What would you like us to know about being a Franciscan?

My ministry in Palenque has always focused on building relationships with the women in the surrounding villages. Along the way, I became a promoter of the rights of Indigenous women amongst the Ch´ol and Tzeltal native peoples who live in the 130 village communities of our local parish, Santo Domingo de Guzman. I started as a teacher of unalphabetized indigenous women and, over the years, became a promoter and advocate of women’s rights. To approach the women, I had to first work with indigenous men, specifically the leadership of the villages, to build trust (cultivar confianza) and ensure engagement. I have served as the co-foundress of CODIMUJ (Diocesan Coordination of Women) in the Diocese of San Cristobal de las Casas. Through CODIMUJ, women receive educational opportunities to learn leadership skills in response to their economic needs, developing themselves into farmers, ranchers, and entrepreneurs (baking, canning, and marketing/selling products). Learning and building these skill sets, along with financial coaching, contributes to their self-sustainability and boosts the local economy.

Please share a favorite quote or verse.

Serving in Palenque has been an uncharted journey with the sisters God has chosen and in the wisdom of our order’s foundress, Magdalen Damen, who said, “Let us try to serve the good God together.”

Is there anything else you’d like to share?

Since my arrival in 1991, we have opened the Novitiate house in Palenque that has given fruit to four professed indigenous women in Palenque. This was not and is not a simple task as the indigenous peoples of the area are Mayan and include four distinct native language groups. Spanish, the official language of Mexico, is foreign to the indigenous peoples. To reach the various communities, we set out to teach Spanish as a second language as this is the foundation for the instruction and outreach efforts and the religious celebrations.

I, too, needed additional preparation for the numerous roles I would serve over the years. I completed my theological studies at Centro Antonio Montesino in Mexico City and received academic recognition for studies in the areas of Culture and Pastoral Ministry at the Mexican American Cultural Center in San Antonio, Texas. This academic preparation affirmed my abilities to be a pioneer, a quality I had not yet seen in myself.

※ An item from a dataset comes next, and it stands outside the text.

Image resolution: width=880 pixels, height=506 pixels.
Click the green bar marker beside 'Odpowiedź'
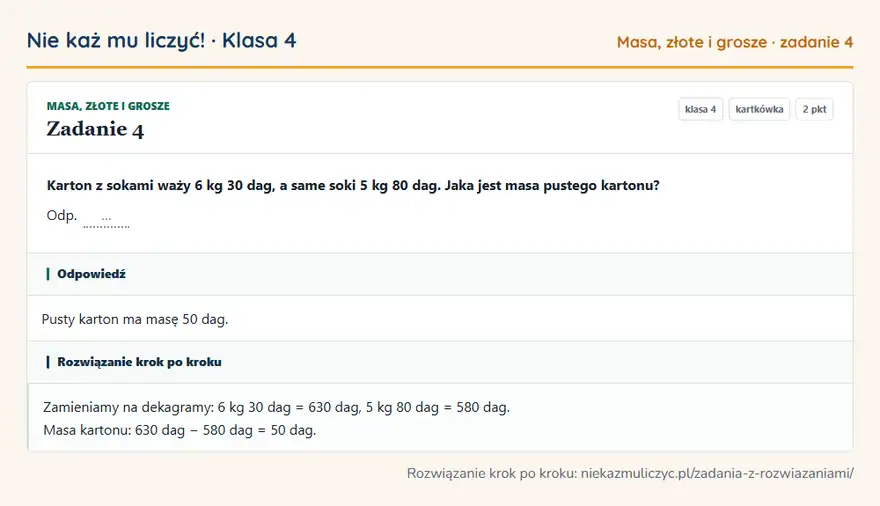click(x=48, y=274)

Living the gospel, developing patience, trusting in my faith and calling up the courage deep down was the only way I could continue to accept and sometimes choose risk. I am sorry my fellow sisters who started this journey with me in 1991 did not survive to witness this miracle, but I feel their prayers and presence every day.

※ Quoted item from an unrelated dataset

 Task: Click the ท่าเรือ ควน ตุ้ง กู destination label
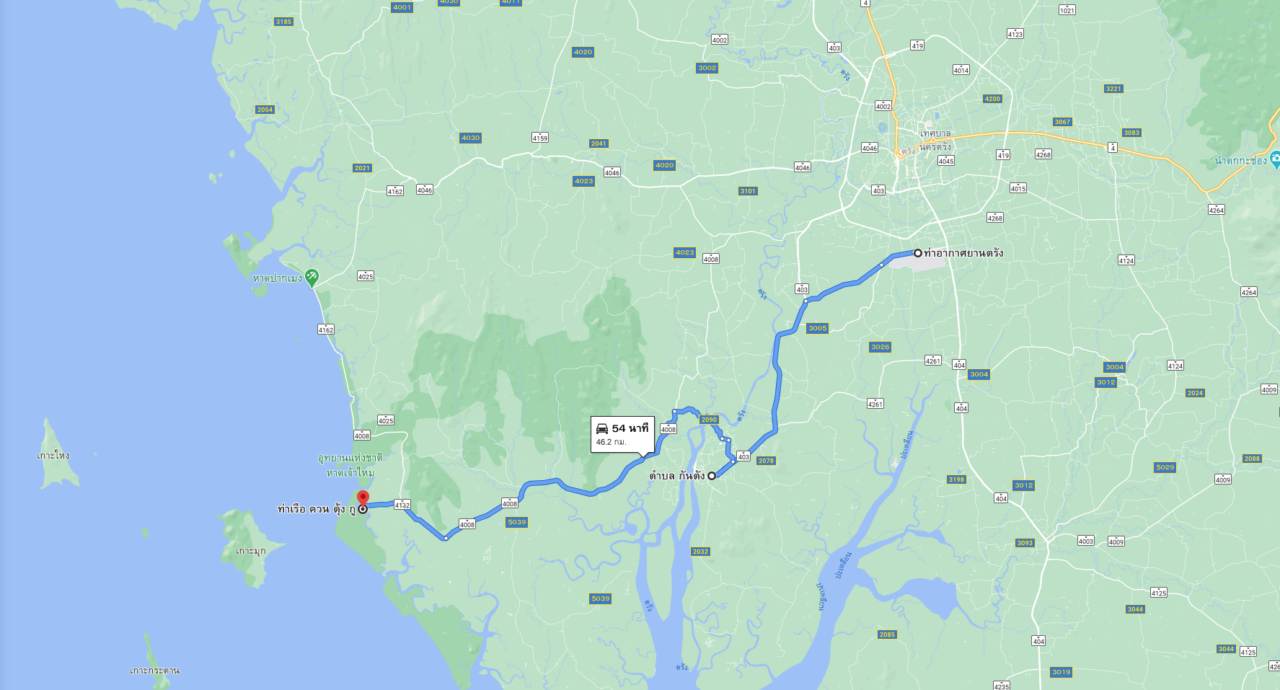(314, 509)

The newly formed Clinica Familiar Lak Ña Clara, a new medical facility located on the sisters’ 5-acre property on the outskirts of Palenque, consists of eleven pre-assembled containers housing a laboratory, radiology, space for primary care and advanced mother-infant care, and a surgical suite with two surgery rooms, recovery room, and pre-op section with a dressing room, bathroom, shower area, and lockers. The legal work of establishing the nonprofit corporation in accordance with the Mexican government and within the US guidelines and standards was accomplished in 2020 and we have a bi-national Board of Directors with associate Lourdes Caracoza serving as the first board chair. Key administrative positions have been filled and the sisters have established collaborative relationships with the local public hospital and other local health care providers. As of September 2022, the renovation of the old dispensary building will be completed to better support administrative, dentistry, and pharmaceutical services. Our twice-annual medical missions, which began in 1996 and led to the development of this clinic, will re-start in late 2022 after being on hold for over 2 years due to the COVID-19 pandemic.